(March 7) – “Plumbing is usually boring. So you can be forgiven if the continuing tussle over stock market structure makes your eyes glaze over. After all, no matter what happens to the New York Stock Exchange and the Nasdaq, you’ll still be able to trade stocks to your heart’s content,” writes Alex Berenson in today’s New York Times.
“And if you are like most investors, you will be lot more interested in the price of those stocks than in how they are traded. Even so, the broad outlines of this debate — which came to the fore last week when the Big Board squared off with Wall Street heavyweights like Goldman Sachs and Morgan Stanley Dean Witter at a Senate hearing in New York — are worth taking a few minutes to understand.
“It’s no secret that big institutional investors have a lot of advantages on Wall Street. They get the first chance to buy hot initial public offerings. They get to meet in person with companies’ managements. But when it comes to trading stocks, the needs of individual and institutional investors are moving closer. And that means — almost by accident — that trading changes sought by the Wall Street giants may benefit the little guy.
“Goldman and its cousins basically want all stock markets to trade as if they were one big market. They want all orders at a given price to be executed in the order they were received. And they want the book of “limit orders” — those to be executed only if a stock reaches a certain price — to be available for everyone to see.

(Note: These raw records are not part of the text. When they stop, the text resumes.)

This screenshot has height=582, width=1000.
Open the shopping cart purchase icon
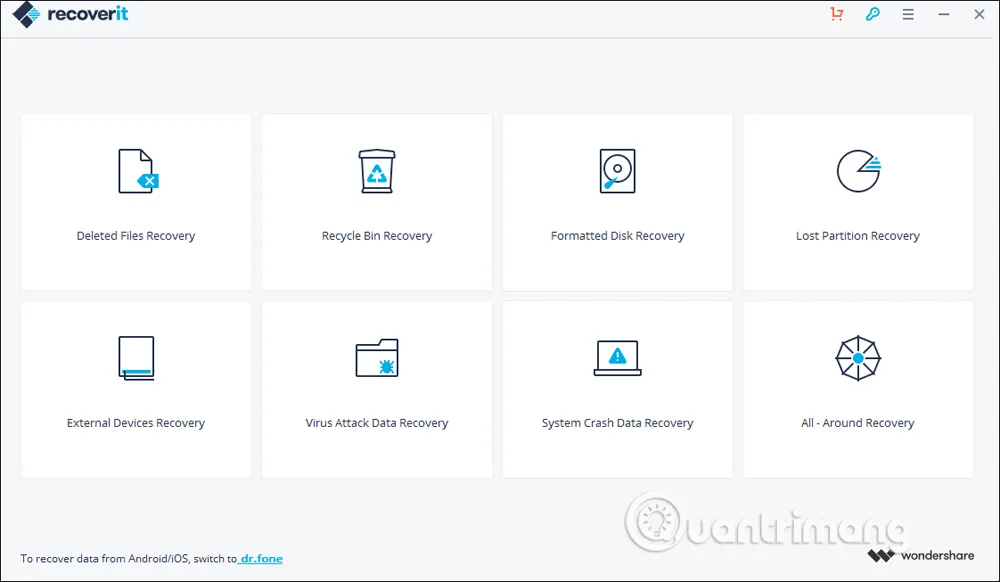tap(837, 14)
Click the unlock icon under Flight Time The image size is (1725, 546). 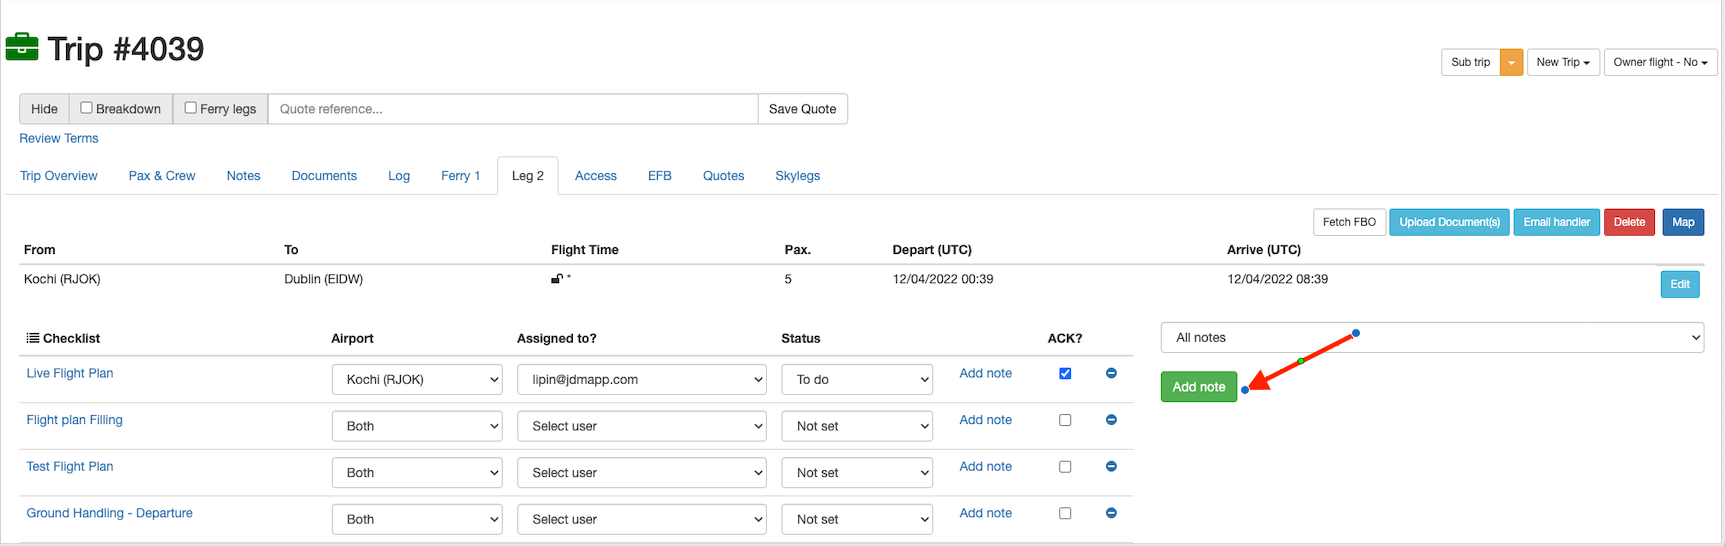(556, 279)
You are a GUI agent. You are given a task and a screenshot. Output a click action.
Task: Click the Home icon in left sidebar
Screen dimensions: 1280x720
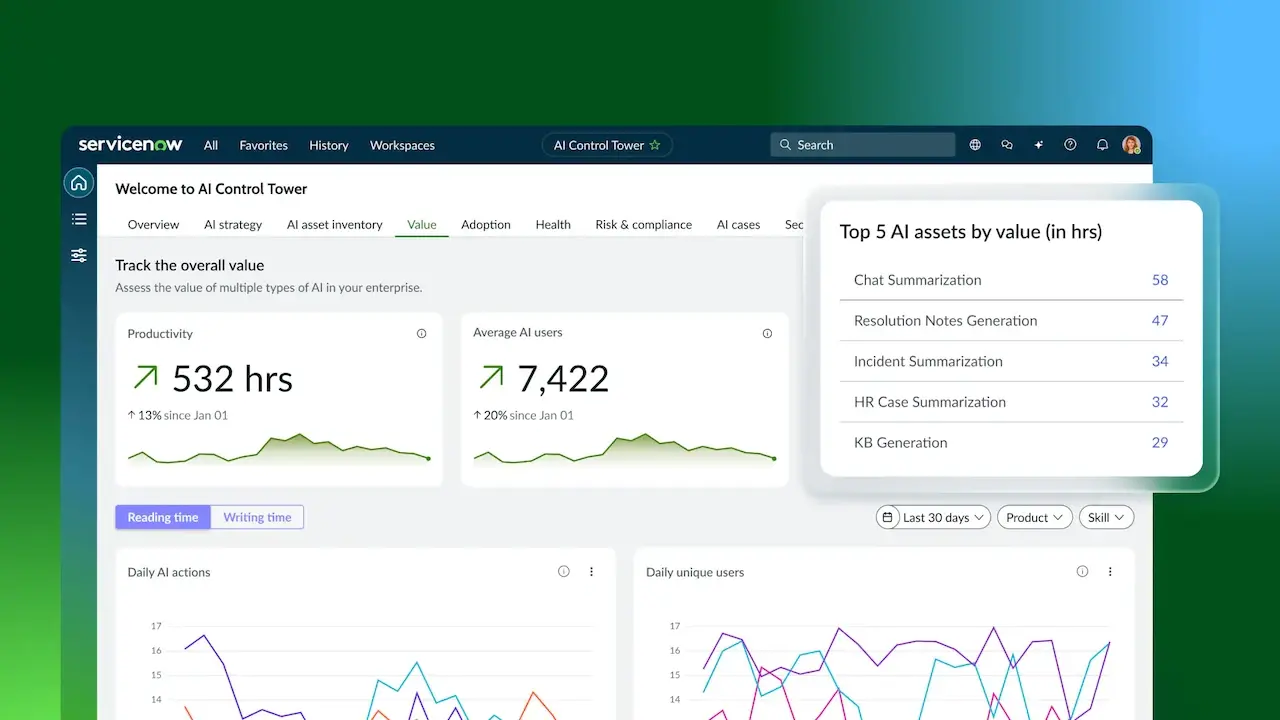(x=79, y=183)
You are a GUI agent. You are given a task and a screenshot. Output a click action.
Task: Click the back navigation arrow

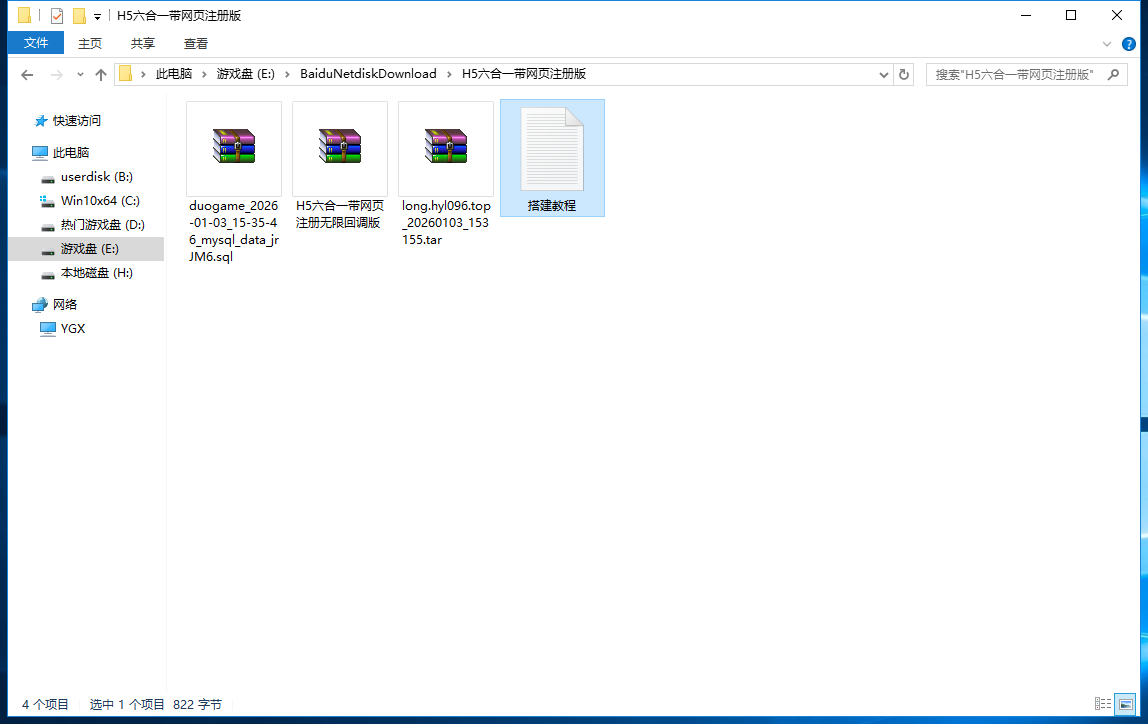click(27, 74)
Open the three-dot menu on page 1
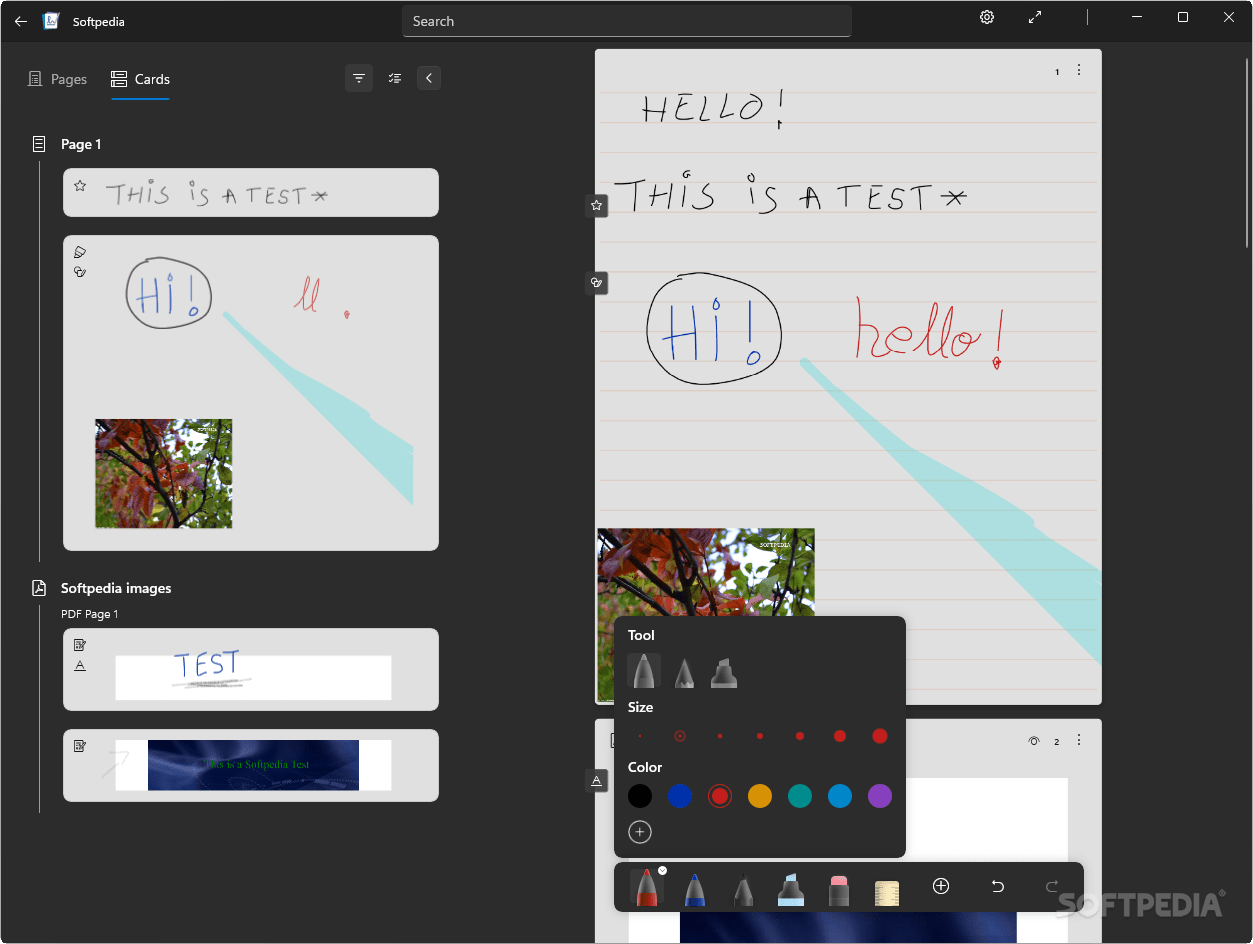1253x944 pixels. point(1079,70)
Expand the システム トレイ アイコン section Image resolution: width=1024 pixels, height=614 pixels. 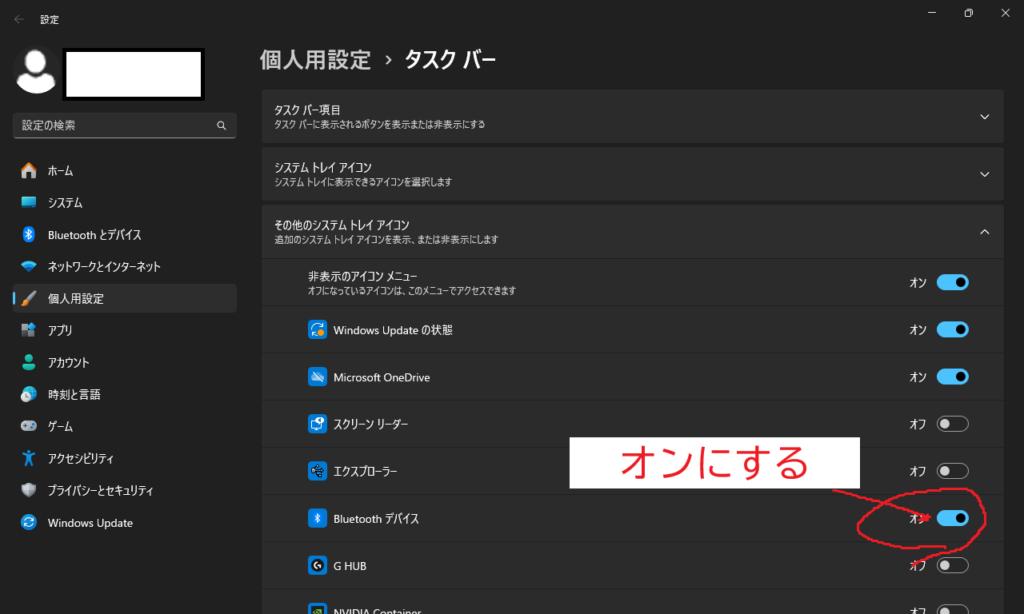pos(984,174)
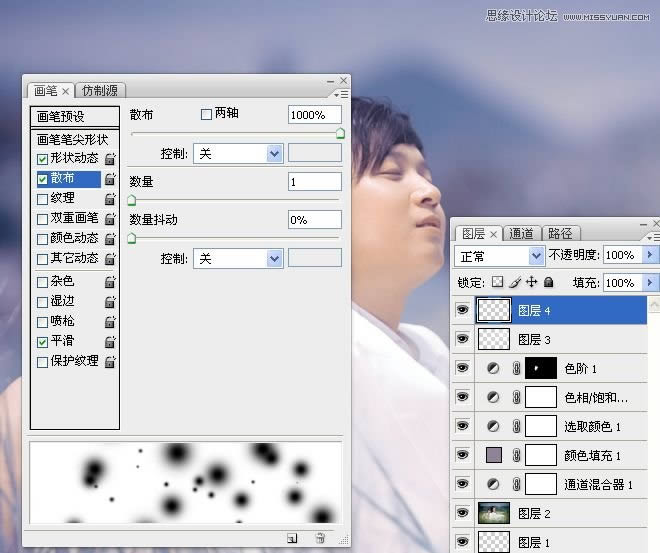Enable the 两轴 checkbox
Screen dimensions: 660x553
(206, 114)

“To understand why that might help small investors, you need to know something about the strengths and weaknesses of today’s markets. For small investors, the best market is one that allows them to find one another quickly and directly. In this respect, the New York Stock Exchange system, which features a single “specialist” setting prices for each stock, wins hands down over the Nasdaq, where a set of “market makers” compete to make trades. More than half of Big Board trades match investors directly, a much higher percentage than on Nasdaq.
“For large investors, whose trades have traditionally been harder to execute, specialists offer a different service. By putting up their own capital when they cannot match buyers and sellers, specialists help prevent big price swings. But rapidly improving technology has made it much easier to cross big trades, too, without human intervention. And so the needs of large institutional investors are becoming more and more like those of individuals.
“That’s crucial, because the Big Board’s system has a hidden cost. On the exchange, the specialists keep tight control over their books of limit orders — priceless information in determining the direction a stock will take.